What if you make too much to contribute to an IRA?
If you earn too much money to qualify for a traditional, tax-deductible IRA, there are plenty of retirement vehicles available to choose from, which may include:
- A 401(k) or 403(b). These are employer-sponsored accounts that carry an overall contribution maximum of $57,000 or 100% of employee compensation, whichever is lower, for 2020.
- A SEP IRA. An employer can contribute the lesser of $57,000 or 25% of employee compensation for 2020. The same limits apply to contributions if you are self-employed, but certain rules apply regarding the maximum deductible contribution.
- A Roth IRA. This account carries the same contribution limits as a traditional IRA ($6,000 for 2020), but you’ll pay income taxes ahead of time, so you won’t run into this particular tax problem.

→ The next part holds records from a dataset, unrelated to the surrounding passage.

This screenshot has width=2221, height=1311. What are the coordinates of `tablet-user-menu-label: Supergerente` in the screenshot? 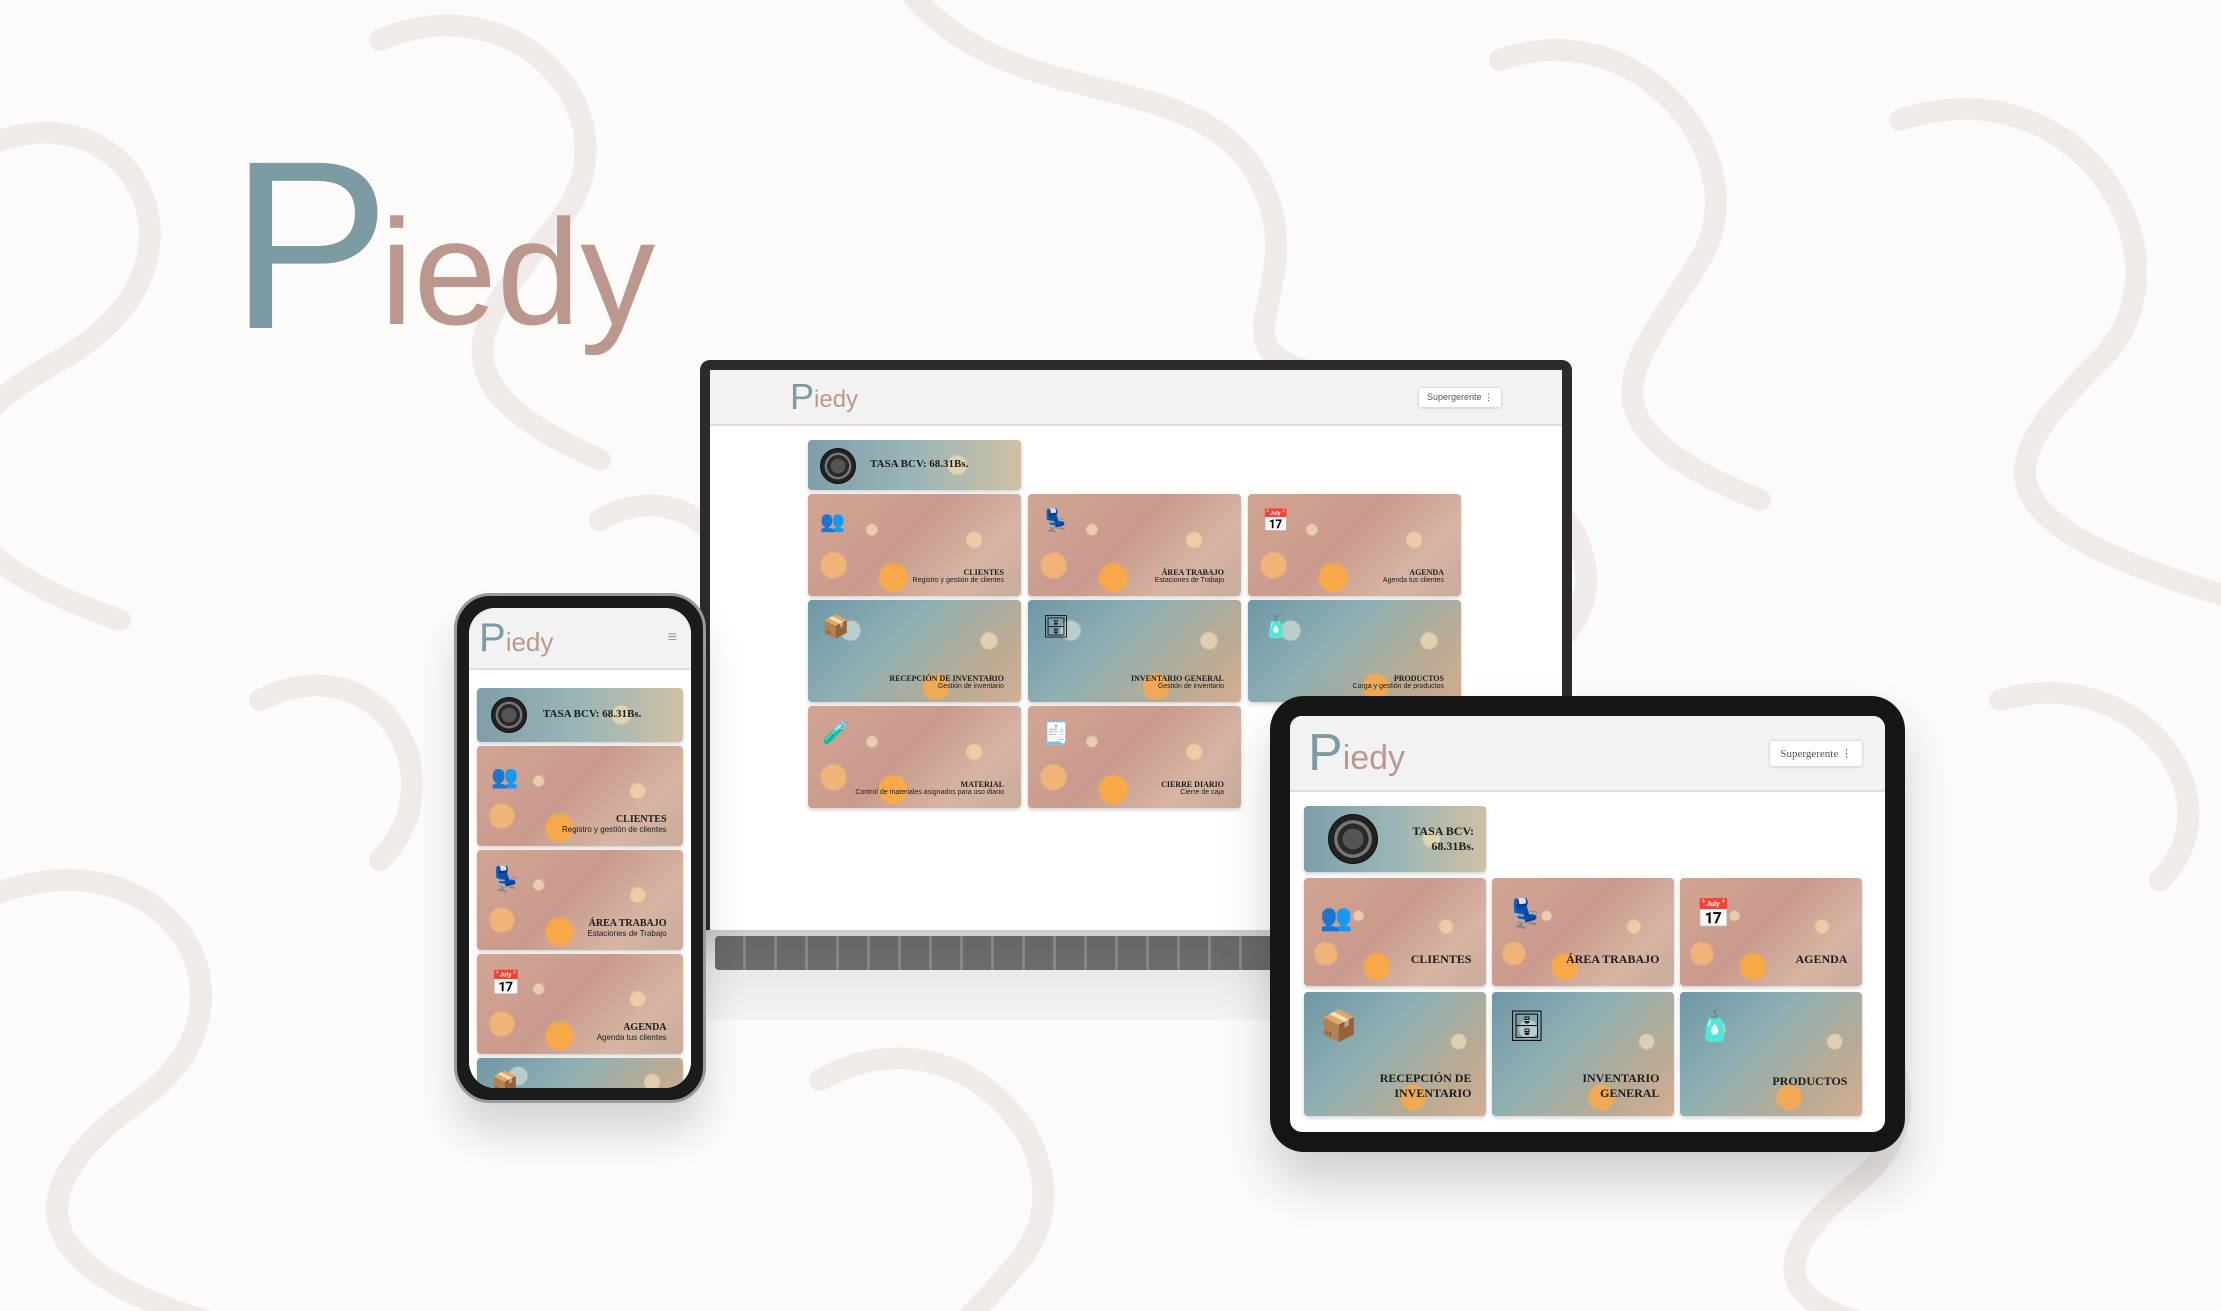 It's located at (1810, 754).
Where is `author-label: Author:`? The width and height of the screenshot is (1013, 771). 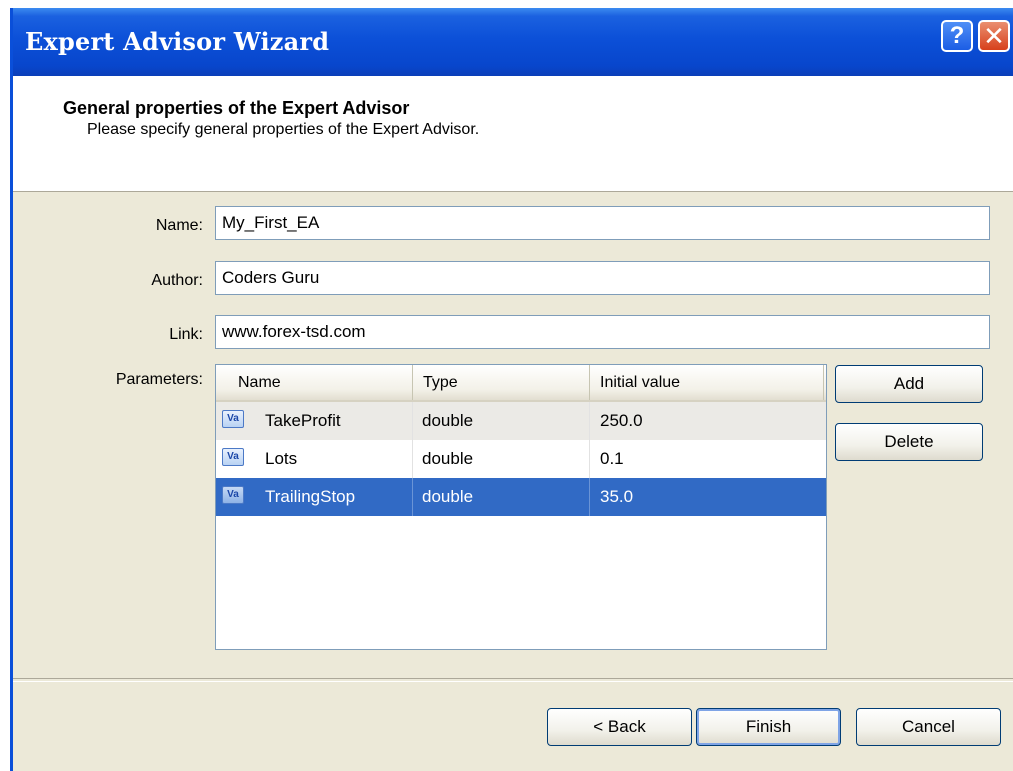
author-label: Author: is located at coordinates (177, 280).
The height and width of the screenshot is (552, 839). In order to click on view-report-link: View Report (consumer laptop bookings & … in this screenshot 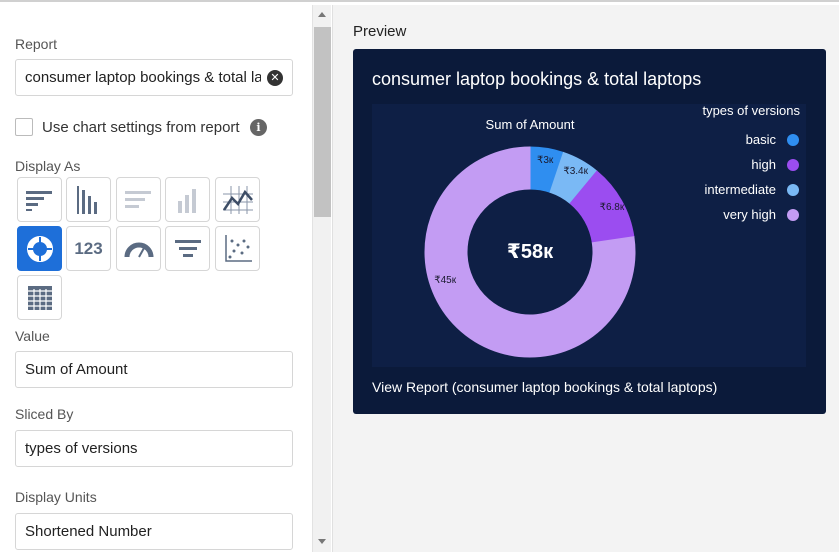, I will do `click(544, 387)`.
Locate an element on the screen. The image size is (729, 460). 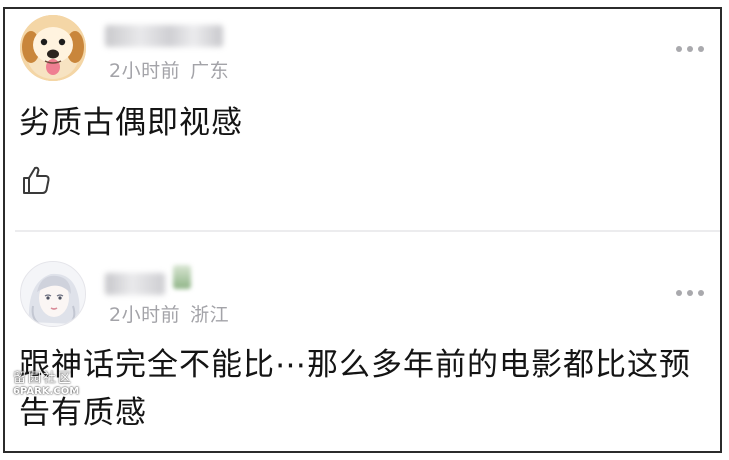
girl-sketch-avatar-icon is located at coordinates (53, 294).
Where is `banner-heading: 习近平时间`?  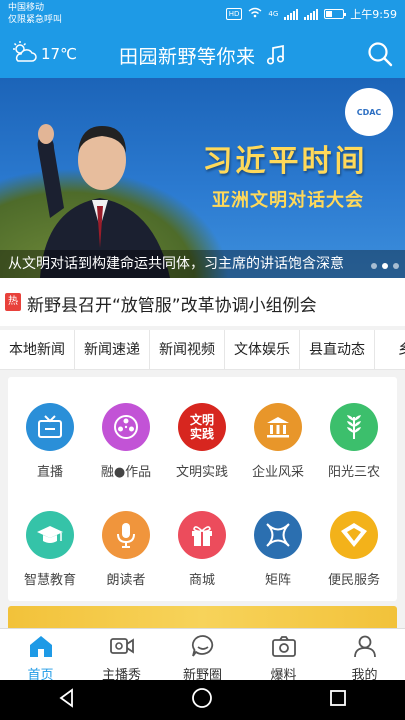
banner-heading: 习近平时间 is located at coordinates (285, 162).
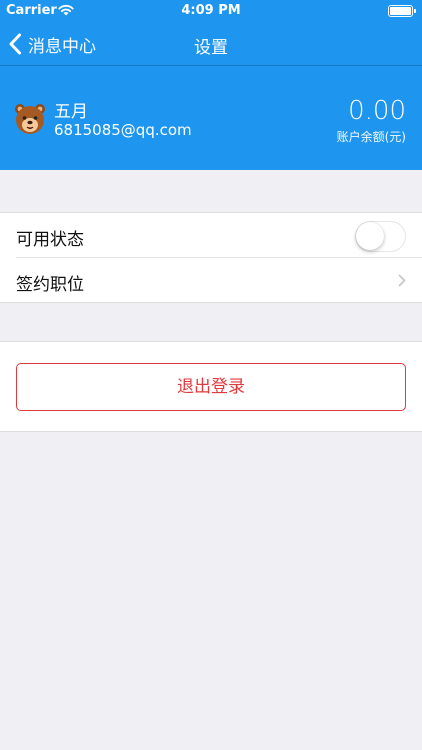 The image size is (422, 750). I want to click on status-bar: Carrier 4:09 PM, so click(211, 11).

Unfortunately, not everybody can open and contribute directly to a Roth IRA. Your eligibility for this type of account is based on your income. If you make more than the designated income threshold, however, you can pursue a “backdoor Roth,” where you transfer assets from a traditional IRA to a Roth in order to reap its unique suite of benefits.
What happens if you contribute too much to your IRA?
IRAs have relatively low contribution limits, which means overcontributing is an easy mistake to make, especially if you’re contributing to multiple IRAs at the same time.
Although saving too much for retirement might not sound like a problem, the IRS has regulations and penalties that make going over the limit unattractive. Any excess contributions made to your traditional IRA will be subject to a 6% tax (on top of what you’ll pay when you eventually withdraw the money) not just for the year you went over the limit but for every year the excess money remains in the account.
Fortunately, if you recognize the error quickly enough, you can withdraw the excess money without paying a penalty — as long as you do so before you file your tax return. If you’re too late, it may be possible to file for an extension on your return or apply the contributions to the following tax year. However, if you do so, you’ll need to ensure you adjust next year’s contribution total so you don’t run into the same problem again.
Bottom line: how much can you contribute to a traditional IRA?
The maximum contribution limit for a traditional IRA is $6,000 for 2020 (or $7,000 if you’re age 50 or older). However, specific financial circumstances, such as having retirement coverage through an employer or earning above a certain income threshold, could lower your deductible limit.
If you overcontribute to an IRA, you’ll be subject to a recurrent 6% tax on the excess amount, but you can avoid that penalty if you withdraw the funds before filing your return or by applying them to the following taxable year (and adjusting that year’s contributions accordingly).